- **GIVEN TASK**
Output the entries that start at the line containing "This screenshot has" and end at the line containing "[x=160, y=515]", copying them word for word. Leave the pictures out of your answer.

- **STORED ROWS**
▼
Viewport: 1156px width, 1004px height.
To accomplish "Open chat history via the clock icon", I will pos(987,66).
▲
▼
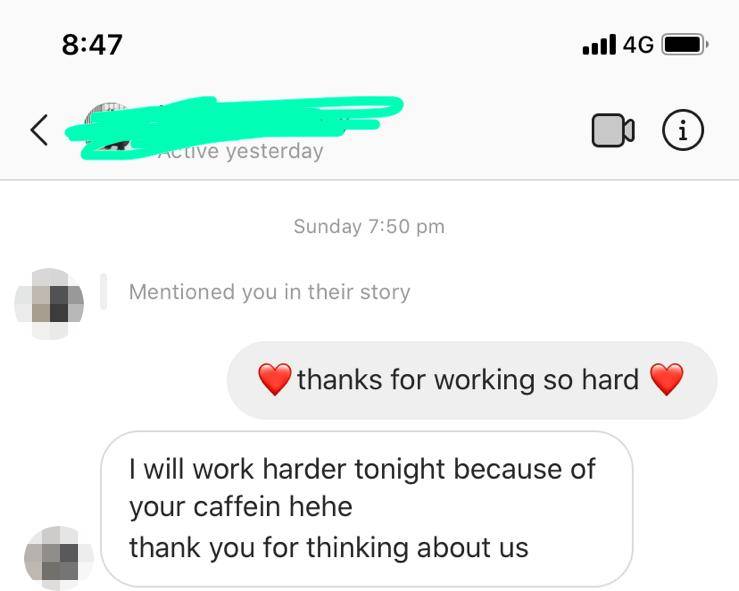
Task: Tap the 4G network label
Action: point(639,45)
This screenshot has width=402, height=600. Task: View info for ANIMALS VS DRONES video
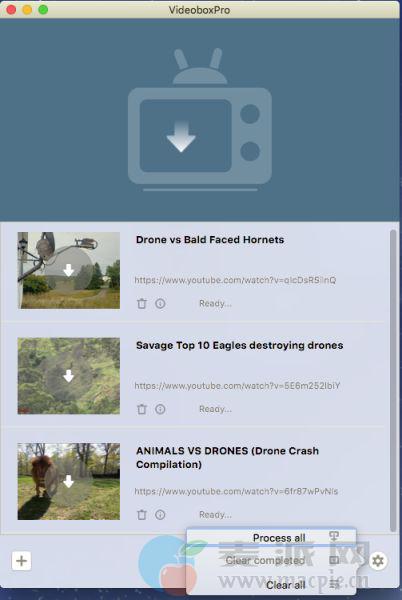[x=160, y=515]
▲
▼
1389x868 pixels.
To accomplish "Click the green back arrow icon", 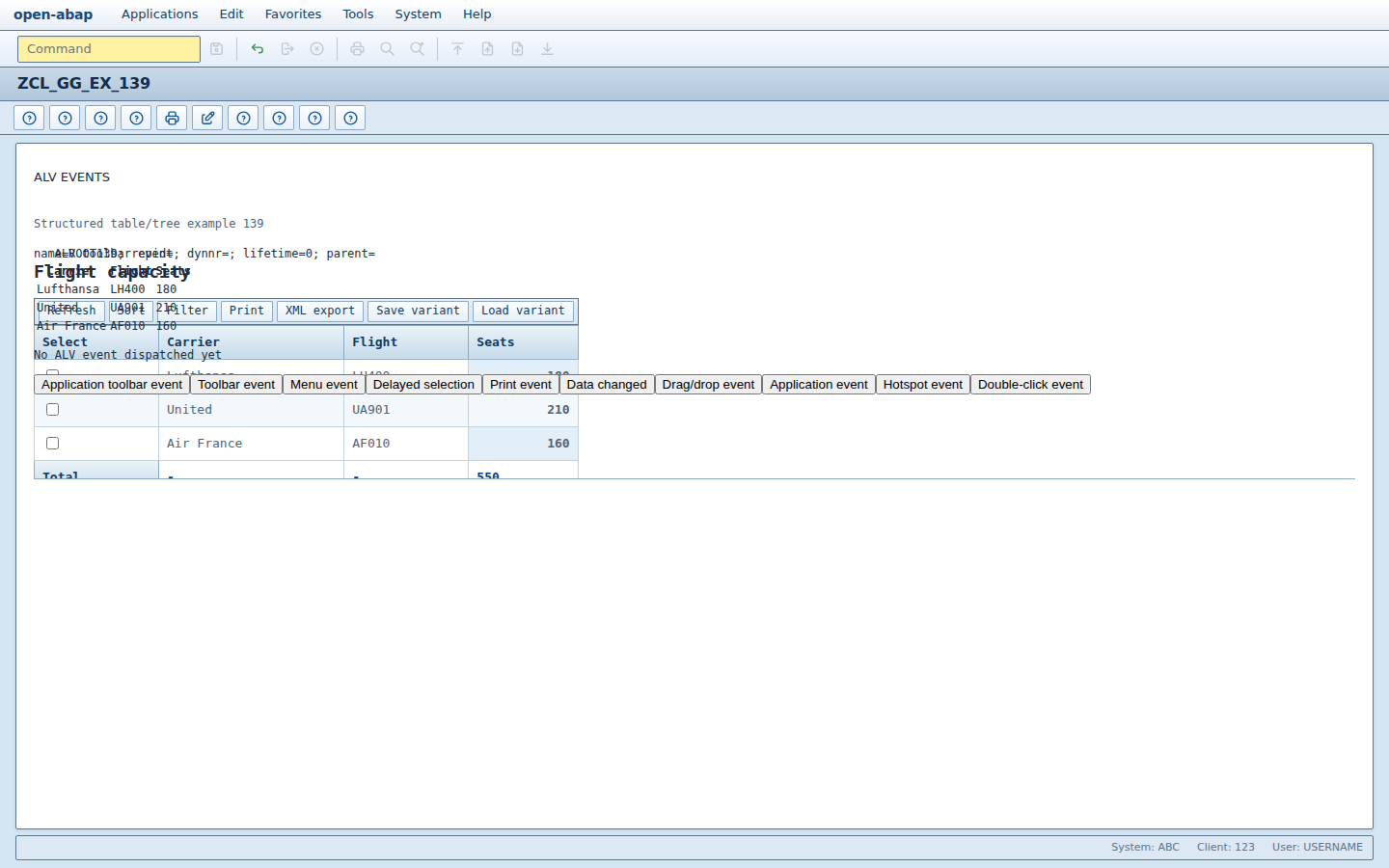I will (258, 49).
▲
- **THE SOLUTION**
This screenshot has width=402, height=600. Task: View info for ANIMALS VS DRONES video
[x=160, y=515]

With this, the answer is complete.